Friday 10 February 2017

6 Books on a Friday: Tempest BHM Challenge edition

2016 was the year I fell back in love with reading - especially science fiction and fantasy books - in a biiiig way (like, 200+ things logged on Goodreads big), but I didn't do a lot of talking about that reading because I didn't really do any writing that wasn't strictly necessary for work, or a Star Wars prequels rewrite (more on that someday). 2017 is the year I promised myself I'd change that, but here we are already almost halfway through February. Whoops!
No time like the present to begin. I was inspired by K. Tempest Bradford (of the Tempest Challenge, in which one stops reading all white male authors for a year), who at the beginning of the month released a related challenge to, every day in February 2017, "read something by a Black person that isn’t only about pre-Civil War American slavery, the Civil War, or the Civil Rights Era."
I have not been tremendously successful with this in the first ten days - I did kick off the month with The Shadowed Sun, which rounded off my N.K. Jemison novel backlist, but then I read this white dude (slow but recommended) and this white lady (disappointing). But there's no reason not to start now! I therefore present a 6-book list of things I will totally read before the month is out.
(Why 6? Because 6 is the number of books displayed on each page in my Kindle library, and is therefore the perfect number of things to put in a read-now collection that you can see all at once and choose from without being overwhelmed).

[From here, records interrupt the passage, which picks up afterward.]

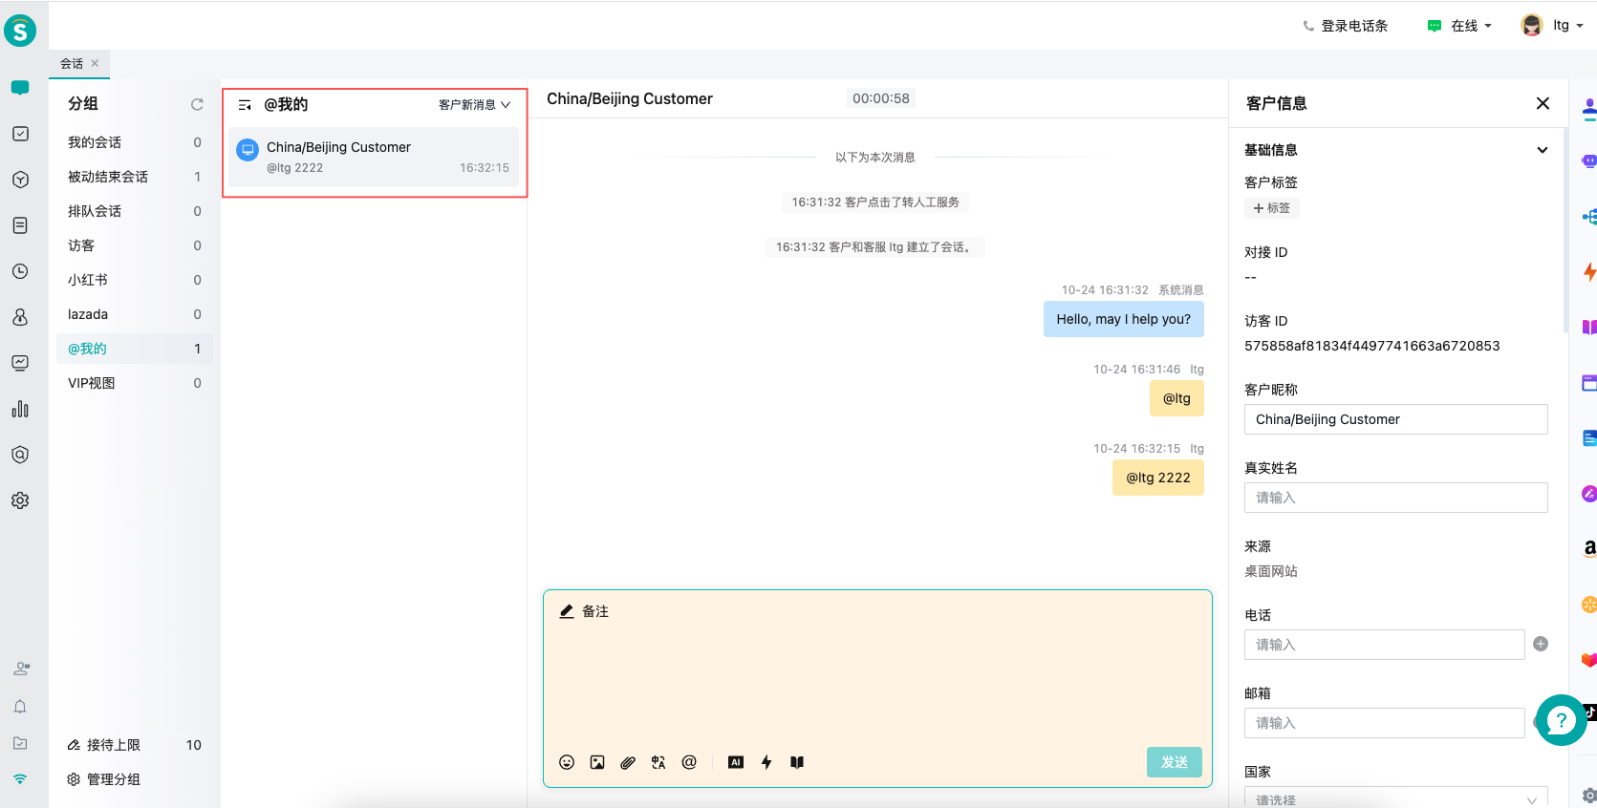Viewport: 1597px width, 808px height.
Task: Select 被动结束会话 group
Action: [x=108, y=177]
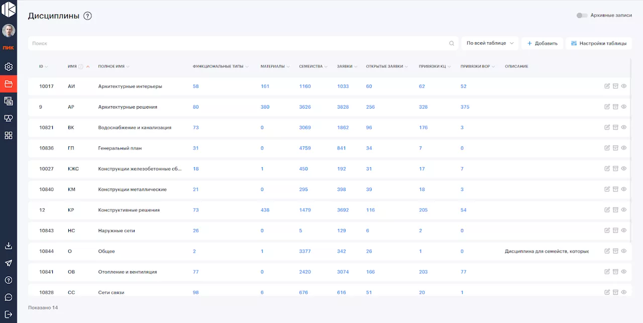This screenshot has height=323, width=643.
Task: Open Настройки таблицы settings
Action: tap(598, 43)
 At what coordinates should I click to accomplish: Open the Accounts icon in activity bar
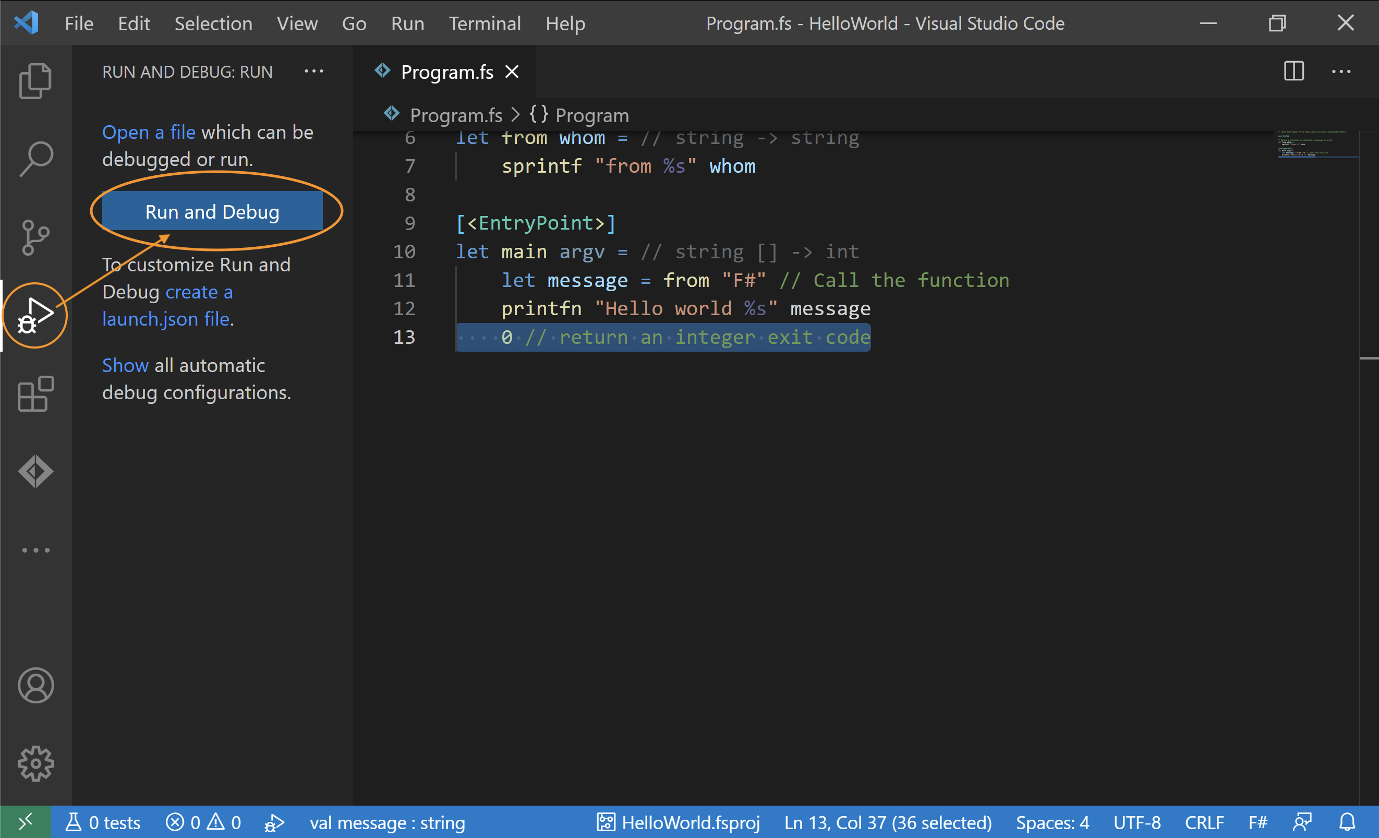click(x=35, y=685)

1. Brown Girl in the Ring by Nalo Hopkinson. Magic-influenced urban dystopia about an inner-city Toronto abandoned by the rich and the people who live there - and what happens when the rich decide they need them again. This has been languishing in the Samples collection of my Kindle for almost as long as I learned I could download samples of books I wanted to hold off on buying. I think it's because of the combination of urban fantasy and sci fi dystopia, which are both genres I don't usually seek out. However, I do think Hopkinson (a Jamaican-born Caribbean writer) is a huge gap in my reading right now and I'm looking forward to finally getting to experience her stuff.
2. The Best of all Possible Worlds by Karen Lord. Why are all the covers for this book so terrible? Especially the sample on my kindle, which has flowers and a hummingbird, by which I mean no disrespect to flowers and hummingbirds or the covers that include them, but it doesn't exactly scream "aliens and culture clashes and ancient mysteries!" to me, and I'm quite particular about having at least one of those things in my reading most of the time. Ah, but such trivialities won't matter soon. Lord is a Barbadian writer with a few other interesting-looking books to date, but again new to me, and I've got high hopes for this one.
3. Gather Together in My Name by Maya Angelou. I love the Virago covers of Angelou's books almost as much as I love what's been inside the couple I've read so far, which makes the fact that I've not read very many even more embarrassing. The sooner I read this one, the sooner I can justify buying more pretty-covered books!
4. The Parable of the Sower by Octavia Butler. Maybe I should read Imago, which is the third book in the Lilith's Brood trilogy, before this, but really I have a very strong sense that this is required reading in the reality we currently inhabit. Faith and struggle in a divided, declining world. Apparently it specifically references the 2016 US elections as the moment humanity begins to fall apart, which given Butler died in 2006 and wrote this book in the early 90s is... impressive.
5. Babel-17 by Samuel Delany. Delany is, of course, the logical choice if I'm going to add a dude to this list. I'm going for this book particularly because Arrival is making me want some more "linguists save the universe" stories, and it's also way shorter than Dhalgren, which is the other one of his I probably ought to read (but will need a holiday to do so.
6. Acacia by David Anthony Durham. Alright, one more man (and urgh another USian, sorry). I only found out about this series recently (through the Tempest Reading Challenge youtube series!) but it sounds super intriguing: taking on the epic fantasy doorstopper genre in a subversive morally ambiguous way. And who doesn't have time for more fantasy doorstoppers in their lives? (Also, as both this and Delany prove, the best way to get me to read books by men is to find ones with women on the cover. Ayep).
And a bonus audiobook: I've been listening to a lot of novella-length things recently, as getting through a full novel, and the next thing in the collection I'm working through is the Ballad of Black Tom by Victor LaValle. Yet another USian! But what can you do (read Lovecraft homages without ever reading Lovecraft, that's what).
I'll be back to tell you all how these things went - if I've inspired you to consider your own near-future reading list, I'd love to hear what you're planning! Reading lists can never be long enough.